Ferro told herself she hated all these things, and that her hatred could never fade. But however she curled her lip, and frowned, and picked her scabs, it was hard to feel the same. She looked at the bed, at the dark wood shining in the glow from the embers in the fireplace, at the shifting blobs of shadow in the wrinkled sheet. What difference would it really make to anyone, if she lay there rather than on the cold, wide mattress in her own room? The bed was not her enemy. So she got up from the chair, and padded over and slid down into it with her back to Ninefingers, taking care not to wake him. Not for his sake, of course.
But she had no wish to explain herself.
She wriggled her shoulders, moving backwards towards him where it was warmer. She heard him grunt in his sleep, felt him roll. She tensed to spring out of the bed, holding her breath. His arm slid over her side and he muttered something in her ear, meaningless sleep sounds, breath hot on her neck.
His big warm body pressed up tight against her back no longer made her feel so trapped. The weight of his pale hand resting gently against her ribs, his heavy arm around her felt almost… good. That made her frown.

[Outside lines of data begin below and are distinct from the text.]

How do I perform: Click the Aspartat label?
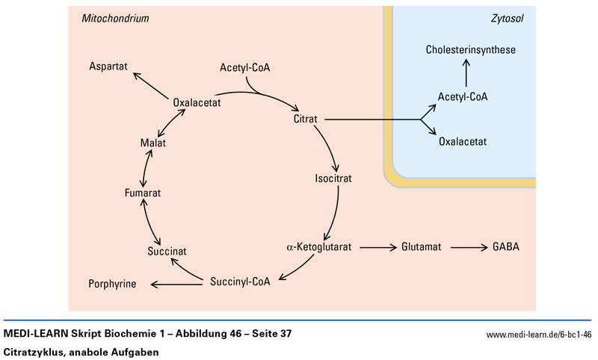pyautogui.click(x=109, y=66)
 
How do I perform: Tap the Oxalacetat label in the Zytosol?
pyautogui.click(x=463, y=139)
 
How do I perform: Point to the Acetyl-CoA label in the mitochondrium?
pyautogui.click(x=244, y=69)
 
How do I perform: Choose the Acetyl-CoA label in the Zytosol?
pyautogui.click(x=463, y=97)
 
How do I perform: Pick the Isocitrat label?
pyautogui.click(x=333, y=179)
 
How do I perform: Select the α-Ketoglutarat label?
pyautogui.click(x=319, y=246)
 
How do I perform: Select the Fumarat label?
pyautogui.click(x=143, y=193)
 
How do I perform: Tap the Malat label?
pyautogui.click(x=152, y=143)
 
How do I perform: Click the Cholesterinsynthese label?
pyautogui.click(x=471, y=50)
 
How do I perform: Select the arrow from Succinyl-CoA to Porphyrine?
pyautogui.click(x=178, y=282)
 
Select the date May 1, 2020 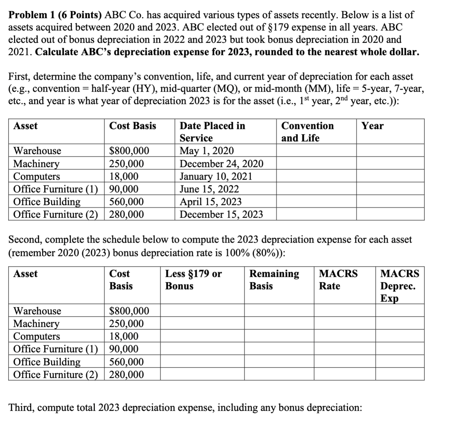click(207, 151)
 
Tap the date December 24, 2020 click(221, 164)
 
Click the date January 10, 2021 click(216, 176)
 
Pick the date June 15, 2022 click(209, 189)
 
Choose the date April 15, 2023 click(210, 202)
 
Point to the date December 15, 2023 click(221, 214)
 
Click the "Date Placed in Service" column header click(212, 132)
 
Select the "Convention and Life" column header click(307, 132)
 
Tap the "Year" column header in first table click(372, 126)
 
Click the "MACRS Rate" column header click(338, 280)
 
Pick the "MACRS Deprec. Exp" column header click(399, 286)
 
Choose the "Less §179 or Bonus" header click(193, 280)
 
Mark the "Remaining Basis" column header click(274, 280)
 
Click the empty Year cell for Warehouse click(390, 151)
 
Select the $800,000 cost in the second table click(129, 311)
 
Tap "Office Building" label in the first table click(47, 202)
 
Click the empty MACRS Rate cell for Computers click(345, 336)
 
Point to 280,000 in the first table click(127, 214)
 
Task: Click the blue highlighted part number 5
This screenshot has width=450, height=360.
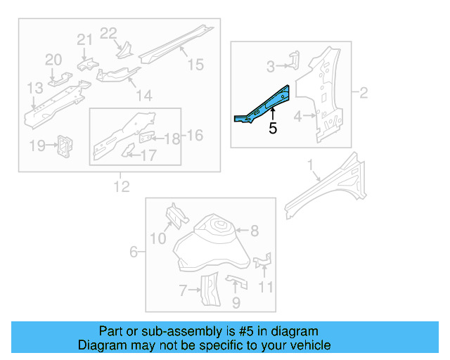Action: click(x=264, y=105)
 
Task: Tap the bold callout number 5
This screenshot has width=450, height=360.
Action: click(x=273, y=129)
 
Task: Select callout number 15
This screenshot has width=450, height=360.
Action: click(x=195, y=65)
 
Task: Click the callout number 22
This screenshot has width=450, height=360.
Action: click(x=108, y=33)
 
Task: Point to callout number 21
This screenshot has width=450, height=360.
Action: click(x=84, y=40)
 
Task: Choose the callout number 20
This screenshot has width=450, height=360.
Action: click(x=54, y=60)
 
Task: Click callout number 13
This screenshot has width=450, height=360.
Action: click(x=35, y=88)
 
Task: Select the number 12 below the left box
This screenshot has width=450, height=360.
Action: click(x=122, y=186)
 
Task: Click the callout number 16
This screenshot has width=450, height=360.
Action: click(x=194, y=135)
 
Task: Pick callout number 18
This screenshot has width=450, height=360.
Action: click(x=172, y=139)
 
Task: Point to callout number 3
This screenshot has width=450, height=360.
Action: click(x=271, y=67)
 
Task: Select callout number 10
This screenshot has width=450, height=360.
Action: click(x=158, y=239)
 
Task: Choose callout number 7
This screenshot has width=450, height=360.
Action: click(x=183, y=289)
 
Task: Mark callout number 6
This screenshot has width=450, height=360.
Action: click(x=134, y=252)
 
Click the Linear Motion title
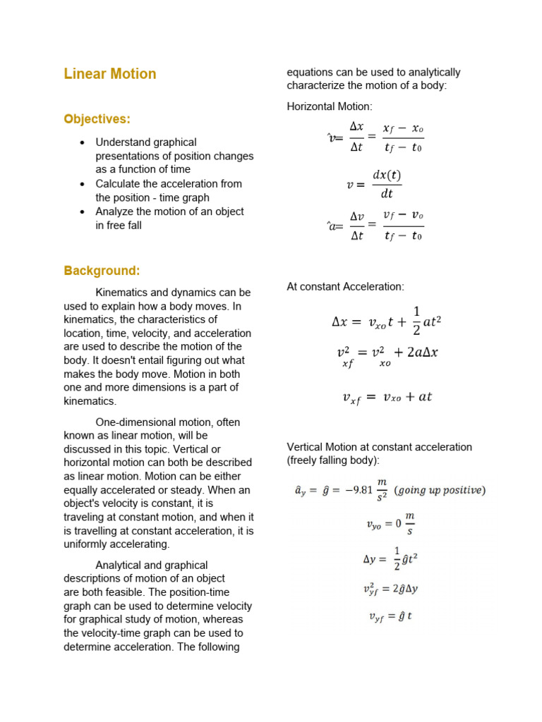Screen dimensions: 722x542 110,74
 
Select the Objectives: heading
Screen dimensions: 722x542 97,118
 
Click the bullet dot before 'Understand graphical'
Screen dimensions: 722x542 83,143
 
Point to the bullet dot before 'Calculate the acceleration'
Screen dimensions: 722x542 83,184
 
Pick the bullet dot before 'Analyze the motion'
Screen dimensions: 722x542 83,212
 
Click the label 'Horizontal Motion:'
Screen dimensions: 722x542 329,106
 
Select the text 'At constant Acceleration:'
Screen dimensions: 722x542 345,287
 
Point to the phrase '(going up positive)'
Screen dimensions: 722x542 439,490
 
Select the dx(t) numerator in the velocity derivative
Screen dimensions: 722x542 386,175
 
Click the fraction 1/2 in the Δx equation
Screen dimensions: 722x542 416,321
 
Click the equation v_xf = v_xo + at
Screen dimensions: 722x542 387,398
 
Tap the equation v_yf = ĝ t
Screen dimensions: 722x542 390,616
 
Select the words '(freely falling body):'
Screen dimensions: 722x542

Nothing good ever lasts for long.
And so she slid her hand over the back of his and felt his fingers, and the stump of the one that was missing, pressing into the spaces between hers, and she pretended that she was safe, and whole. Where was the harm? She held on to the hand tightly, and pressed it to her chest.

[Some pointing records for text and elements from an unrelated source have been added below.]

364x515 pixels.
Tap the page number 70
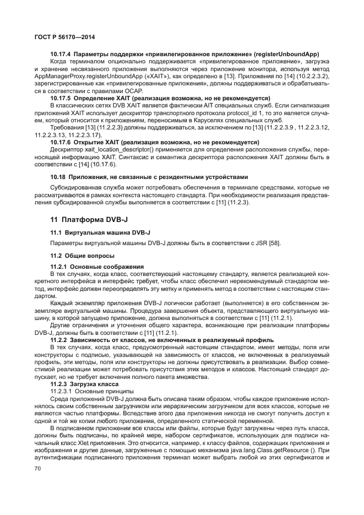pyautogui.click(x=38, y=468)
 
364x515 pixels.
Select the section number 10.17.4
pyautogui.click(x=62, y=55)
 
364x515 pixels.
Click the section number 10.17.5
pyautogui.click(x=62, y=97)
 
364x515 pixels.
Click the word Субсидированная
pyautogui.click(x=74, y=187)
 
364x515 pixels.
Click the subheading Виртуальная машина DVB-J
pyautogui.click(x=104, y=232)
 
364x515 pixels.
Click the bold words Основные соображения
pyautogui.click(x=102, y=266)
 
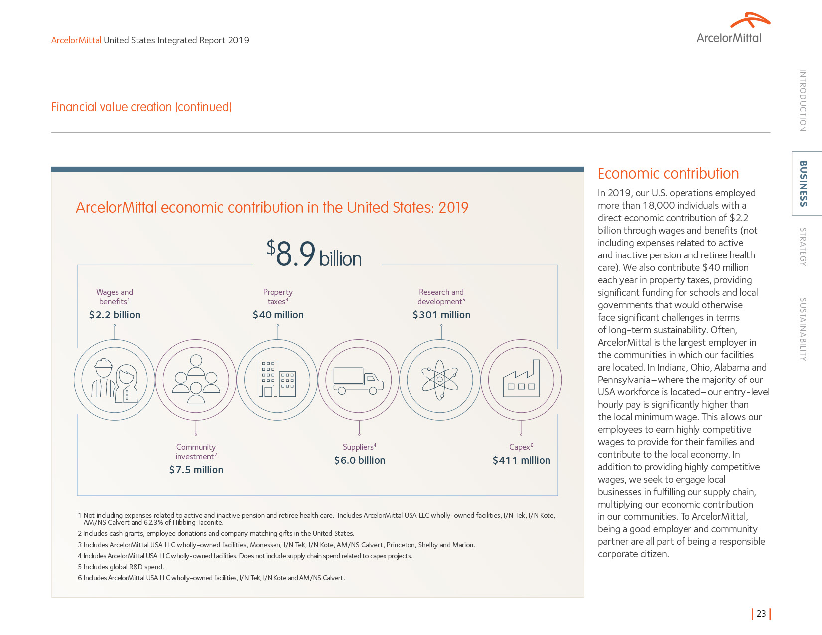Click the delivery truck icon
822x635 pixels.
click(x=359, y=381)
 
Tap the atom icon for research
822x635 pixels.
click(x=440, y=380)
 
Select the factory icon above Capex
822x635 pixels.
click(x=521, y=380)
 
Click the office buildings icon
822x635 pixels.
click(x=277, y=380)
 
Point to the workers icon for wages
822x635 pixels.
click(x=115, y=380)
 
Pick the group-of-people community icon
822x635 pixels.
click(x=196, y=380)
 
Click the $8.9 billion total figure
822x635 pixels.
click(x=314, y=254)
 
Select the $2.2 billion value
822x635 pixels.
click(x=115, y=315)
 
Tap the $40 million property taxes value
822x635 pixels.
click(x=278, y=315)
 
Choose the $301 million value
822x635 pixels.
click(x=441, y=315)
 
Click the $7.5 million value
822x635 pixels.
click(x=196, y=470)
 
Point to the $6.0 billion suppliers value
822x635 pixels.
click(x=360, y=460)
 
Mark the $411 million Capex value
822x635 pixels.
click(x=521, y=460)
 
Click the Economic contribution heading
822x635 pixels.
click(x=668, y=174)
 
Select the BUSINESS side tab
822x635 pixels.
click(x=803, y=183)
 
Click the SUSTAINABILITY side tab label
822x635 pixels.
click(x=803, y=329)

Because she knew it would not be for long.
“Welcome, gentlemen. General Poulder, General Kroy. Bethod has retreated as far as the Whiteflow, and it does not seem likely that he will find any more favourable ground on which to face us.” Burr took a sharp breath, sweeping the gathering with a grave expression. “I think it very likely that there will be a battle tomorrow.”
“Good show!” shouted Poulder, slapping his thigh with great aplomb.

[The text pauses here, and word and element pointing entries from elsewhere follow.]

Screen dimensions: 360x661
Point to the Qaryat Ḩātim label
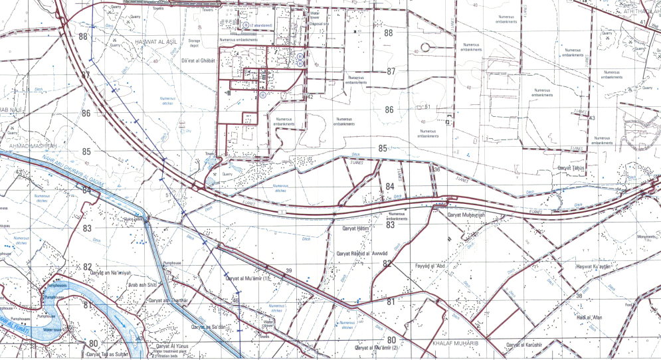pyautogui.click(x=355, y=228)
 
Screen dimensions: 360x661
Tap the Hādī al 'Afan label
pyautogui.click(x=588, y=317)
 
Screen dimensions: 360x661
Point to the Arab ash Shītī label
pyautogui.click(x=142, y=285)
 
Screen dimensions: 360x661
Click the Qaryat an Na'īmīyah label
pyautogui.click(x=112, y=272)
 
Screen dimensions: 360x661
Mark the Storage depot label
pyautogui.click(x=194, y=43)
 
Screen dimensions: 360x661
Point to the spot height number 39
pyautogui.click(x=289, y=270)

“My men are ready,” murmured Kroy, lifting his chin one regulation inch. The two generals, and the many members of their respective staffs, glowered at each other across the wide space of Burr’s tent, every man trying to outdo his opposite number with his boundless enthusiasm for combat. West felt his lip curling as he watched them. Two gangs of children in a schoolyard could scarcely have behaved with less maturity.
Burr raised his eyebrows and turned to his maps. “Luckily for us, the architects who built the fortress at Dunbrec also surveyed the surrounding land in some detail. We are blessed with highly accurate charts. Furthermore, a group of Northmen have recently defected to our cause, bringing with them detailed information on Bethod’s forces, position, and intentions.”
“Why should we believe the word of a pack of Northern dogs,” sneered General Kroy, “who have no loyalty even to their own king?”
“Had Prince Ladisla been more willing to listen to them, sir,” intoned West, “he might still be with us. As might his division.” General Poulder chuckled heartily to himself and his staff joined him. Kroy, predictably, was less amused. He shot a deadly glare across the tent, one which West returned with an icy blankness.
Burr cleared his throat, and soldiered on. “Bethod holds the fortress of Dunbrec.” The point of his stick tapped at the black hexagon. “Positioned to cover the only significant road out of Angland, where it fords the river Whiteflow, our border with the North. The road approaches the fortress from the west, cutting eastwards down a wide valley between two wooded ridges. The body of Bethod’s forces are encamped near the fortress, but he means to mount an attack, westward up the road, as soon as we show our faces.” And Burr’s stick slashed along the dark line, swishing against the heavy paper. “The valley through which the road passes is bare, open grass with some gorse and rocky outcroppings, and will give him ample room for manoeuvre.” He turned back to the assembled officers, stick clenched tight, and placed his fists firmly on the table before him. “I mean to fall into his trap. Or at least… to seem to. General Kroy?”